Isso é horrível! — exclamei, sentindo mais raiva de Franccesca do que antes. — Ela não tem coração? Vocês perderam os pais, ela devia sentir vergonha por agir dessa maneira.

Bom, sete anos foram o suficiente para que eu me acostumasse, mas Ean ainda guarda rancor dela. Colocar-nos para trabalhar mais cedo não foi, nem de longe, a pior coisa que ela fez, e faz, com ele.

Eu me perguntei o que mais rolava entre o guarda e a condessa. Minha curiosidade falava alto, mas duvidei que Íris me contasse. Não sabia nem por que ela havia me dito tudo isso, toda essa parte de sua história. Estava pronta para perguntar, quando ela pareceu ler a dúvida em meu rosto e disse:

Todos no castelo sabem essa história, apesar de Ean e eu termos tentado manter segredo. Não gostamos de sair espalhando sobre nossa vida por aí, mas a condessa faz de tudo para nos envergonhar. Ela só mantém algo em segredo quando ameaça estragar sua bela imagem — a criada disse, fazendo uma voz fina nas últimas palavras. Eu ri. Ela era parecida comigo.

Bom, eu já tive que lidar com muitas pessoas parecidas em minha vida. Meu pai trabalha com comércio de uvas e vinhos, e nós temos alguns clientes um tanto quanto arrogantes. Mas, sabe, a melhor coisa que você pode fazer é ignorar. Se você mostrar à condessa que o que ela fala e faz não te atinge mais, ela vai parar de tentar. O silêncio é uma arma eficaz e muito poderosa. Mostre-se superior, e tudo o que ela vai ter ao tentar mexer com sua vida é frustração, e então vai mudar de alvo.

Íris sorriu genuinamente e agradeceu pelo conselho. Não notei que havíamos parado há alguns minutos até ela dizer:

Esse é o seu quarto, senhorita.

Eu encarei a porta sem graça de madeira branca e esperei a garota abri-la. Tirou do bolso do avental um molho de chaves e examinou cada uma. Quando encontrou a certa, destrancou a fechadura, rodou a maçaneta e me deu passagem. Novamente, minha reação foi perder o fôlego.

Uma cama de casal de dossel estava encostada à parede direita e tomava a atenção de quem quer que adentrasse o cômodo. Ela sustentava uma grande cortina franzida que, quando fechada, impedia que a luz do sol iluminasse o colchão. Os travesseiros tinham fronhas trabalhadas e bordadas de seda, assim como o cobertor.

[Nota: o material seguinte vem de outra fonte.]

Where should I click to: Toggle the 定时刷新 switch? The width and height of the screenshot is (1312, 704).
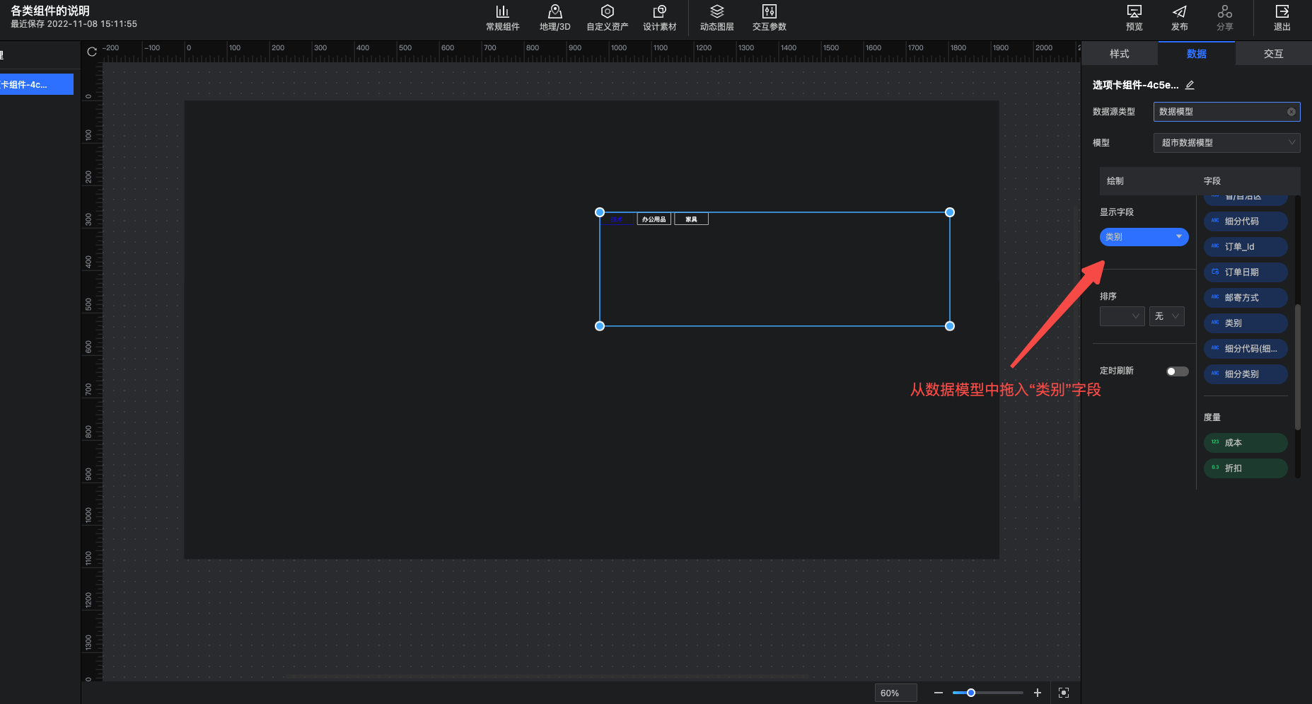[x=1177, y=371]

Ao pé da cama, encontrava-se um baú que, descobri, guardava dezenas de sapatos do meu tamanho. Em frente a ele, estava uma penteadeira alta e um banquinho; o espelho era emoldurado de ouro e, em cima do apoio do móvel, encontravam-se diversos pentes e acessórios para cabelo, bem como gavetas cheias de joias e maquiagem.

Escondido no canto do quarto, na mesma parede da porta, estava um grande e alto guarda-roupa, que mais se parecia com um closet. Quando o abri, vi tantas roupas que foi difícil distingui-las umas das outras. Na parede oposta, encontrava-se um banheiro e o que eu pensei ser uma janela, mas na verdade era uma sacada coberta por pesadas cortinas de seda azul.

Eu me virei para Íris e disse:

Esse quarto é maravilhoso!

E enorme! — ela exclamou e eu ri. — Venha, vou te mostrar o banheiro e preparar seu banho.

Eu a segui enquanto ela andava até a porta ao lado da sacada, e eu tentava segurar meu queixo para impedi-lo de cair no chão.